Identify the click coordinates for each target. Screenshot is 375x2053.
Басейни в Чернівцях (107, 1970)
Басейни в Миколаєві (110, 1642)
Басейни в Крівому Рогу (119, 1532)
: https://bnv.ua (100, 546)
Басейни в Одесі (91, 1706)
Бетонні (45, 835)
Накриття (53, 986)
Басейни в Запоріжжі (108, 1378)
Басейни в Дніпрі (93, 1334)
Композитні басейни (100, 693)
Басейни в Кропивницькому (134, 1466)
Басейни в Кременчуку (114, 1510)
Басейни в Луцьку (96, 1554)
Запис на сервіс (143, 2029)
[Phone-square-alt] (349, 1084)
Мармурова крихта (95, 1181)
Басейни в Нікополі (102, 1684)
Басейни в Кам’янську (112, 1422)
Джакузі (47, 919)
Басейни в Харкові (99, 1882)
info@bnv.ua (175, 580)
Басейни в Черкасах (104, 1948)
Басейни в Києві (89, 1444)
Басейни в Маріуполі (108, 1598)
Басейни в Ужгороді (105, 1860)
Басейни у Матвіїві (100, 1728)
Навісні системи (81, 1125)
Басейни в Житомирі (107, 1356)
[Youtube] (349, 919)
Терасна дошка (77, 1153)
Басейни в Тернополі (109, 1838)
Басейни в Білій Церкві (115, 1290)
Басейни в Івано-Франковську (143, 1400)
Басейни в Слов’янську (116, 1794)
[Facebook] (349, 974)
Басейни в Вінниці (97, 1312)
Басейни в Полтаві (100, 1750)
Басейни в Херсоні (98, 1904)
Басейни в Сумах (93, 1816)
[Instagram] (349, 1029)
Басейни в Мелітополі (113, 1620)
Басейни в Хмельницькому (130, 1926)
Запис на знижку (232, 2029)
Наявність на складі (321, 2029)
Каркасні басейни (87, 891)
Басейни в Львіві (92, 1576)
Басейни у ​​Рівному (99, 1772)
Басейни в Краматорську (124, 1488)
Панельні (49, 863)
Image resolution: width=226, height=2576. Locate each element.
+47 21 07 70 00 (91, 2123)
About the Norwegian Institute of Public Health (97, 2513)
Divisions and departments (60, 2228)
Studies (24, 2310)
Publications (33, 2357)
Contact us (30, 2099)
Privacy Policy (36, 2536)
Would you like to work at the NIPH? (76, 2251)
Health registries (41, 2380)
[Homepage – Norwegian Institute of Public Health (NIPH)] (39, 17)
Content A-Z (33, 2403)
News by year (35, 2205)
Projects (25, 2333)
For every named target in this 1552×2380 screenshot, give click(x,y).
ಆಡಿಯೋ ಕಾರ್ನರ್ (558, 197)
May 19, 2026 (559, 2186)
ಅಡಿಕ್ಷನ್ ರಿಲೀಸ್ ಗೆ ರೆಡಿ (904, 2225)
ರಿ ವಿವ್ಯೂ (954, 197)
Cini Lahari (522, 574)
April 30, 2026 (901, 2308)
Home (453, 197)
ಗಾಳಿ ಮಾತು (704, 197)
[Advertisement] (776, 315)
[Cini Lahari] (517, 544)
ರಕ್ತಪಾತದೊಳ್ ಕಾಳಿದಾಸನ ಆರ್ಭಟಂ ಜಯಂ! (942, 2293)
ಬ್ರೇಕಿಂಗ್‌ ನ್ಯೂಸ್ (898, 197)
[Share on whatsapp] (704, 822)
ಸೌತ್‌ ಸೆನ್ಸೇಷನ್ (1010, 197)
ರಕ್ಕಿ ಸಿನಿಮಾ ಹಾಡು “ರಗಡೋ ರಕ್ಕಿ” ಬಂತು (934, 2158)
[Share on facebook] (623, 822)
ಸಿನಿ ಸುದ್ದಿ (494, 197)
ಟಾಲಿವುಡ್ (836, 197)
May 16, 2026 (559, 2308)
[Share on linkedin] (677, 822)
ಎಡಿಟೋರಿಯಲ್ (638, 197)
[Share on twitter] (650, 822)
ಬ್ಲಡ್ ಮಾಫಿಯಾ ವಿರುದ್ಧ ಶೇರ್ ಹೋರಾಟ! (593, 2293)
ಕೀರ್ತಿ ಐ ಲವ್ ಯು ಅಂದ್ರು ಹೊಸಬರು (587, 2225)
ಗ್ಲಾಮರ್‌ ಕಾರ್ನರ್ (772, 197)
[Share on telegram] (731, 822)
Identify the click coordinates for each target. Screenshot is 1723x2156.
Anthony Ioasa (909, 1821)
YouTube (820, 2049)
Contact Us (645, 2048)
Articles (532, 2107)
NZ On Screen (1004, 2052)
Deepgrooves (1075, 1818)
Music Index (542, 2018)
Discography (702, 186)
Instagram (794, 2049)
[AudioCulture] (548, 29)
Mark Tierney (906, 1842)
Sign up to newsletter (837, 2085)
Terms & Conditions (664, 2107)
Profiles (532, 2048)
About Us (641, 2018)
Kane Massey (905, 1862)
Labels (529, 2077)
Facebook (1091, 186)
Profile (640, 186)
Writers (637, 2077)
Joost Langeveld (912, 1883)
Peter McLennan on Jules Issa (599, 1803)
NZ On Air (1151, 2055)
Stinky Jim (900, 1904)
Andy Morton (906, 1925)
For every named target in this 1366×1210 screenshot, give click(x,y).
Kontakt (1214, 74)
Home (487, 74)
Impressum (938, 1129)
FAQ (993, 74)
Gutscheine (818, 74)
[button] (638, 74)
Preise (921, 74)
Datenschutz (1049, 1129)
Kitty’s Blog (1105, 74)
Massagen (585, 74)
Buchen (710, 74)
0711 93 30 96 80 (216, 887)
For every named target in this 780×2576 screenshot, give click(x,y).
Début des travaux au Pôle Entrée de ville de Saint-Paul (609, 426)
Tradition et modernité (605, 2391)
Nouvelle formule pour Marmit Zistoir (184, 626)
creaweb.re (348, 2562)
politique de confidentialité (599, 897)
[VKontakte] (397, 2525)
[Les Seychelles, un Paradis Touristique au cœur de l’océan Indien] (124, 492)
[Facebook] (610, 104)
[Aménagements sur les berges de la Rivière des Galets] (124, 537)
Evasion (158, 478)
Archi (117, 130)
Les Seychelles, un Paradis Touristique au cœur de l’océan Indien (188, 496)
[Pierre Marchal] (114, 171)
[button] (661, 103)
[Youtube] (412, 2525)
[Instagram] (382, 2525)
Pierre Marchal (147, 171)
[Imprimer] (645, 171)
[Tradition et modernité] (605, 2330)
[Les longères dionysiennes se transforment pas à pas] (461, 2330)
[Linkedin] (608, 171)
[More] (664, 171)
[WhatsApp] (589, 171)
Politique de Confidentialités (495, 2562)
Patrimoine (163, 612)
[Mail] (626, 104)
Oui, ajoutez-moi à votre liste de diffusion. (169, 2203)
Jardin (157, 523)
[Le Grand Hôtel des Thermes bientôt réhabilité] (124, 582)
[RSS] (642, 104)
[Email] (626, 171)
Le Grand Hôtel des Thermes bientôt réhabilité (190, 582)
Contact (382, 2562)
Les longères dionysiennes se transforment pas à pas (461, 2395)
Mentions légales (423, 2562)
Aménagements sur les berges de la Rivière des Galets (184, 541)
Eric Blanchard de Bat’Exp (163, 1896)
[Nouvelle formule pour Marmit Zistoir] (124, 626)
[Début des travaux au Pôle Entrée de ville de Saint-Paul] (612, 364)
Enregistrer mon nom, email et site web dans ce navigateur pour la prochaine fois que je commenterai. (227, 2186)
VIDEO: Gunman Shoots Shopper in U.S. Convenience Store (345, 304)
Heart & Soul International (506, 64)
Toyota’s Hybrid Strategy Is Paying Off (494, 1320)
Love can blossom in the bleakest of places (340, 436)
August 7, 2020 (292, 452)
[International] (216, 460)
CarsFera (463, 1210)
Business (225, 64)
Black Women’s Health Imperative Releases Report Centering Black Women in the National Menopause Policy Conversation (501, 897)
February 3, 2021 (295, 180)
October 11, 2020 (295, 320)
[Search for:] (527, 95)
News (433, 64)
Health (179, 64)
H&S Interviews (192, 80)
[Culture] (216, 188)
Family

Work order – Please give an exact copy of the entries above, from the line with "[Tradition et modernité] (605, 2330)" down to the line with "Love can blossom", inclusive, and nothing else.

Answer –
[Tradition et modernité] (605, 2330)
[Les longères dionysiennes se transforment pas à pas] (461, 2330)
[Linkedin] (608, 171)
[More] (664, 171)
[WhatsApp] (589, 171)
Politique de Confidentialités (495, 2562)
Patrimoine (163, 612)
[Mail] (626, 104)
Oui, ajoutez-moi à votre liste de diffusion. (169, 2203)
Jardin (157, 523)
[Le Grand Hôtel des Thermes bientôt réhabilité] (124, 582)
[RSS] (642, 104)
[Email] (626, 171)
Le Grand Hôtel des Thermes bientôt réhabilité (190, 582)
Contact (382, 2562)
Les longères dionysiennes se transforment pas à pas (461, 2395)
Mentions légales (423, 2562)
Aménagements sur les berges de la Rivière des Galets (184, 541)
Eric Blanchard de Bat’Exp (163, 1896)
[Nouvelle formule pour Marmit Zistoir] (124, 626)
[Début des travaux au Pôle Entrée de ville de Saint-Paul] (612, 364)
Enregistrer mon nom, email et site web dans ce navigateur pour la prochaine fois que je commenterai. (227, 2186)
VIDEO: Gunman Shoots Shopper in U.S. Convenience Store (345, 304)
Heart & Soul International (506, 64)
Toyota’s Hybrid Strategy Is Paying Off (494, 1320)
Love can blossom in the bleakest of places (340, 436)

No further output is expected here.